_Records shown_
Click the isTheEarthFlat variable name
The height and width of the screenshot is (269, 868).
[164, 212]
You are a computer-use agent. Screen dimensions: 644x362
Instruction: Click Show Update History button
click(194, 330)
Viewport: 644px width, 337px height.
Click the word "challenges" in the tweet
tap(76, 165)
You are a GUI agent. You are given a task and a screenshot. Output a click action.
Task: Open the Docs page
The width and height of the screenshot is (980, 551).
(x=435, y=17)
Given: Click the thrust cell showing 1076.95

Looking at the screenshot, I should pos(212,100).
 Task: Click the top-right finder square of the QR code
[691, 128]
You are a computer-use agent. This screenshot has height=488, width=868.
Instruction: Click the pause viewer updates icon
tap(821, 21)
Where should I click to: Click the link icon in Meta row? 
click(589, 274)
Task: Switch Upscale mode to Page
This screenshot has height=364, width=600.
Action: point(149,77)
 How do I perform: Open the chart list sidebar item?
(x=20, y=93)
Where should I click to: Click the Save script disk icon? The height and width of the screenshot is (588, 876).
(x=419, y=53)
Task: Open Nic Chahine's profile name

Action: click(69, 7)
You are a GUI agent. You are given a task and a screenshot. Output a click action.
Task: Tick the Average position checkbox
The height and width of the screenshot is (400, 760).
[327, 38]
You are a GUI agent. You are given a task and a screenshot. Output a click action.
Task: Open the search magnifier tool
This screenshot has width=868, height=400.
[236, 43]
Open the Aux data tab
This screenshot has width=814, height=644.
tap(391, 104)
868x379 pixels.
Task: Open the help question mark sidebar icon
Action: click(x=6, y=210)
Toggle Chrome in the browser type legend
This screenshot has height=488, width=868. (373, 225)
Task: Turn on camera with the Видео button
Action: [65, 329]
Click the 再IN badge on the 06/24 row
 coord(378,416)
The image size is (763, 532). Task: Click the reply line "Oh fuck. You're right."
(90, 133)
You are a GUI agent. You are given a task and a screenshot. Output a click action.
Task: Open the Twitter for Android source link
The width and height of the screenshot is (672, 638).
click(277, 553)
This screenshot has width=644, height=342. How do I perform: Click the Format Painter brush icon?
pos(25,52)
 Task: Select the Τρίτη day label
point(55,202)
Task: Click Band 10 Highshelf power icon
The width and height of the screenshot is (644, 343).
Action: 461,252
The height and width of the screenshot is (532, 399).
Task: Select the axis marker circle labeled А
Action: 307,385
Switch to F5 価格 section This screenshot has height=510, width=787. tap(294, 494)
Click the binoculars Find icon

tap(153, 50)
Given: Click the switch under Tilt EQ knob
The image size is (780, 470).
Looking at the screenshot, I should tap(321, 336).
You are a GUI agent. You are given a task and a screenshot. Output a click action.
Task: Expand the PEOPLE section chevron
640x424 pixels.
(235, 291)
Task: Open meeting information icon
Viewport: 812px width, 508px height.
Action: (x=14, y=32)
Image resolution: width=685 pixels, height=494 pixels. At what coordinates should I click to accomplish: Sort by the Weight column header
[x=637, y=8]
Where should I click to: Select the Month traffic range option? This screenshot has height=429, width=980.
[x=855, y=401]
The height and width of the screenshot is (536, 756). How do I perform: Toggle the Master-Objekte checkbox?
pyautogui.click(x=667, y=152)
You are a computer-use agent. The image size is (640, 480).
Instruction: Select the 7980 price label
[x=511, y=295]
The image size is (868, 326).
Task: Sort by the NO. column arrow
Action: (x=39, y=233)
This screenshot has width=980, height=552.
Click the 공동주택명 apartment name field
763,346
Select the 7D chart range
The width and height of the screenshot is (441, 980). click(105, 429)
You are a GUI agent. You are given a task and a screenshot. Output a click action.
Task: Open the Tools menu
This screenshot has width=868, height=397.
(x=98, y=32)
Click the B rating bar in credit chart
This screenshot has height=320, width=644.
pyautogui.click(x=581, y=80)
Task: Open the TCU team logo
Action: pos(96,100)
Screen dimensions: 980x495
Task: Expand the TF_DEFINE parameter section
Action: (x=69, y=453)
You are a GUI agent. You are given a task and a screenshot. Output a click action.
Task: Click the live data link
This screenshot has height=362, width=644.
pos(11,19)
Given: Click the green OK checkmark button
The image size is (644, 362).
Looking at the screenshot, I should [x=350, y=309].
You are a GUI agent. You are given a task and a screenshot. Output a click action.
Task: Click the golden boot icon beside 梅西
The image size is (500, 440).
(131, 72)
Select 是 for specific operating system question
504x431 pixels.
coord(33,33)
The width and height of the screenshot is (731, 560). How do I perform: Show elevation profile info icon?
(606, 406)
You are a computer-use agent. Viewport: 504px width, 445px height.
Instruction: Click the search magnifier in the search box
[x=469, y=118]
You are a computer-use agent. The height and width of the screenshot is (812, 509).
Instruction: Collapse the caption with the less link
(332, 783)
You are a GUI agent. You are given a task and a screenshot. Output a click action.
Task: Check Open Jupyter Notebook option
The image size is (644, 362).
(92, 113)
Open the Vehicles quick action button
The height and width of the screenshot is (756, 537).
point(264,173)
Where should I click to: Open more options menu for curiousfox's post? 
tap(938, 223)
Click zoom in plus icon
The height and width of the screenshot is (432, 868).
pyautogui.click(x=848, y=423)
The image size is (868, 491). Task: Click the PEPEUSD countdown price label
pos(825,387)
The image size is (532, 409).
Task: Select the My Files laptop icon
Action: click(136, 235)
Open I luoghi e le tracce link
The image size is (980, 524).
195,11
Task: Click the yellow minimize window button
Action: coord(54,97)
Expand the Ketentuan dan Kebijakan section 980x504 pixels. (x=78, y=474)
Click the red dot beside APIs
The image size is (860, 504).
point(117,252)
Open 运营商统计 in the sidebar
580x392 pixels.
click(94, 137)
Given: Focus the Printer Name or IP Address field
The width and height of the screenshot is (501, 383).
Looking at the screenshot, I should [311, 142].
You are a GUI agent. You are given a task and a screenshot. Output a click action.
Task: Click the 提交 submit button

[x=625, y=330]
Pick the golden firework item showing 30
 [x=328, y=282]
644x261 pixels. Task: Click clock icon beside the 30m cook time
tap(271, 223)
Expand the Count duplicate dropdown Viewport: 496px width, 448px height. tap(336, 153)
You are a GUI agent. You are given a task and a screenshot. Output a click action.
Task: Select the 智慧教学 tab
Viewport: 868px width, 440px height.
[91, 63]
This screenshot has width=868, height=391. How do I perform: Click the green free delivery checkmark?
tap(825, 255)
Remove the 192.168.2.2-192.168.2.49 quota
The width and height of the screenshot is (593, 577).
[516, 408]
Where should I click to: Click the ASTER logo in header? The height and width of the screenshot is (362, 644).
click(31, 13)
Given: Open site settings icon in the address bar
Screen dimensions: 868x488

_Try it_
What you should produce is an exact restatement of all the material.

_Response box_
Click the isTheEarthFlat variable name
The height and width of the screenshot is (269, 868).
[164, 212]
You are a computer-use agent. Screen dimensions: 644x362
Instruction: Click Show Update History button
click(194, 330)
Viewport: 644px width, 337px height.
Click the word "challenges" in the tweet
tap(76, 165)
You are a GUI agent. You are given a task and a screenshot. Output a click action.
Task: Open the Docs page
The width and height of the screenshot is (980, 551).
(x=435, y=17)
Given: Click the thrust cell showing 1076.95

Looking at the screenshot, I should pos(212,100).
 Task: Click the top-right finder square of the QR code
[691, 128]
You are a computer-use agent. This screenshot has height=488, width=868.
Instruction: Click the pause viewer updates icon
tap(821, 21)
Where should I click to: Click the link icon in Meta row? 
click(589, 274)
Task: Switch Upscale mode to Page
This screenshot has height=364, width=600.
Action: point(149,77)
 How do I perform: Open the chart list sidebar item?
(x=20, y=93)
Where should I click to: Click the Save script disk icon? The height and width of the screenshot is (588, 876).
(x=419, y=53)
Task: Open Nic Chahine's profile name

Action: click(69, 7)
You are a GUI agent. You are given a task and a screenshot. Output a click action.
Task: Tick the Average position checkbox
The height and width of the screenshot is (400, 760).
[327, 38]
You are a GUI agent. You are given a task and a screenshot. Output a click action.
Task: Open the search magnifier tool
This screenshot has width=868, height=400.
[236, 43]
Open the Aux data tab
This screenshot has width=814, height=644.
tap(391, 104)
868x379 pixels.
Task: Open the help question mark sidebar icon
Action: click(x=6, y=210)
Toggle Chrome in the browser type legend
This screenshot has height=488, width=868. (373, 225)
Task: Turn on camera with the Видео button
Action: [65, 329]
Click the 再IN badge on the 06/24 row
 coord(378,416)
The image size is (763, 532). Task: Click the reply line "Oh fuck. You're right."
(90, 133)
You are a GUI agent. You are given a task and a screenshot. Output a click action.
Task: Open the Twitter for Android source link
The width and height of the screenshot is (672, 638).
click(277, 553)
This screenshot has width=644, height=342. How do I perform: Click the Format Painter brush icon?
pos(25,52)
 Task: Select the Τρίτη day label
point(55,202)
Task: Click Band 10 Highshelf power icon
The width and height of the screenshot is (644, 343).
Action: 461,252
The height and width of the screenshot is (532, 399).
Task: Select the axis marker circle labeled А
Action: 307,385
Switch to F5 価格 section This screenshot has height=510, width=787. tap(294, 494)
Click the binoculars Find icon

tap(153, 50)
Given: Click the switch under Tilt EQ knob
The image size is (780, 470).
Looking at the screenshot, I should tap(321, 336).
You are a GUI agent. You are given a task and a screenshot. Output a click action.
Task: Expand the PEOPLE section chevron
640x424 pixels.
(235, 291)
Task: Open meeting information icon
Viewport: 812px width, 508px height.
Action: (x=14, y=32)
Image resolution: width=685 pixels, height=494 pixels. At what coordinates should I click to accomplish: Sort by the Weight column header
[x=637, y=8]
Where should I click to: Select the Month traffic range option? This screenshot has height=429, width=980.
[x=855, y=401]
The height and width of the screenshot is (536, 756). How do I perform: Toggle the Master-Objekte checkbox?
pyautogui.click(x=667, y=152)
You are a computer-use agent. The image size is (640, 480).
Instruction: Select the 7980 price label
[x=511, y=295]
The image size is (868, 326).
Task: Sort by the NO. column arrow
Action: (x=39, y=233)
This screenshot has width=980, height=552.
Click the 공동주택명 apartment name field
763,346
Select the 7D chart range
The width and height of the screenshot is (441, 980). click(105, 429)
You are a GUI agent. You are given a task and a screenshot. Output a click action.
Task: Open the Tools menu
This screenshot has width=868, height=397.
(x=98, y=32)
Click the B rating bar in credit chart
This screenshot has height=320, width=644.
pyautogui.click(x=581, y=80)
Task: Open the TCU team logo
Action: pos(96,100)
Screen dimensions: 980x495
Task: Expand the TF_DEFINE parameter section
Action: (x=69, y=453)
You are a GUI agent. You are given a task and a screenshot. Output a click action.
Task: Click the live data link
This screenshot has height=362, width=644.
pos(11,19)
Given: Click the green OK checkmark button
The image size is (644, 362).
Looking at the screenshot, I should [x=350, y=309].
You are a GUI agent. You are given a task and a screenshot. Output a click action.
Task: Click the golden boot icon beside 梅西
The image size is (500, 440).
(131, 72)
Select 是 for specific operating system question
504x431 pixels.
coord(33,33)
The width and height of the screenshot is (731, 560). How do I perform: Show elevation profile info icon?
(606, 406)
You are a computer-use agent. Viewport: 504px width, 445px height.
Instruction: Click the search magnifier in the search box
[x=469, y=118]
You are a computer-use agent. The height and width of the screenshot is (812, 509).
Instruction: Collapse the caption with the less link
(332, 783)
You are a GUI agent. You are given a task and a screenshot. Output a click action.
Task: Check Open Jupyter Notebook option
The image size is (644, 362).
(92, 113)
Open the Vehicles quick action button
The height and width of the screenshot is (756, 537).
point(264,173)
Where should I click to: Open more options menu for curiousfox's post? 
tap(938, 223)
Click zoom in plus icon
The height and width of the screenshot is (432, 868).
pyautogui.click(x=848, y=423)
The image size is (868, 491). Task: Click the PEPEUSD countdown price label
pos(825,387)
The image size is (532, 409).
Task: Select the My Files laptop icon
Action: click(136, 235)
Open I luoghi e le tracce link
The image size is (980, 524).
195,11
Task: Click the yellow minimize window button
Action: coord(54,97)
Expand the Ketentuan dan Kebijakan section 980x504 pixels. (x=78, y=474)
Click the red dot beside APIs
The image size is (860, 504).
point(117,252)
Open 运营商统计 in the sidebar
580x392 pixels.
click(94, 137)
Given: Focus the Printer Name or IP Address field
The width and height of the screenshot is (501, 383).
Looking at the screenshot, I should [311, 142].
You are a GUI agent. You are given a task and a screenshot. Output a click action.
Task: Click the 提交 submit button

[x=625, y=330]
Pick the golden firework item showing 30
 [x=328, y=282]
644x261 pixels. Task: Click clock icon beside the 30m cook time
tap(271, 223)
Expand the Count duplicate dropdown Viewport: 496px width, 448px height. tap(336, 153)
You are a GUI agent. You are given a task and a screenshot. Output a click action.
Task: Select the 智慧教学 tab
Viewport: 868px width, 440px height.
[91, 63]
This screenshot has width=868, height=391. How do I perform: Click the green free delivery checkmark?
tap(825, 255)
Remove the 192.168.2.2-192.168.2.49 quota
The width and height of the screenshot is (593, 577).
[516, 408]
Where should I click to: Click the ASTER logo in header? The height and width of the screenshot is (362, 644).
click(31, 13)
Given: Open site settings icon in the address bar
Screen dimensions: 868x488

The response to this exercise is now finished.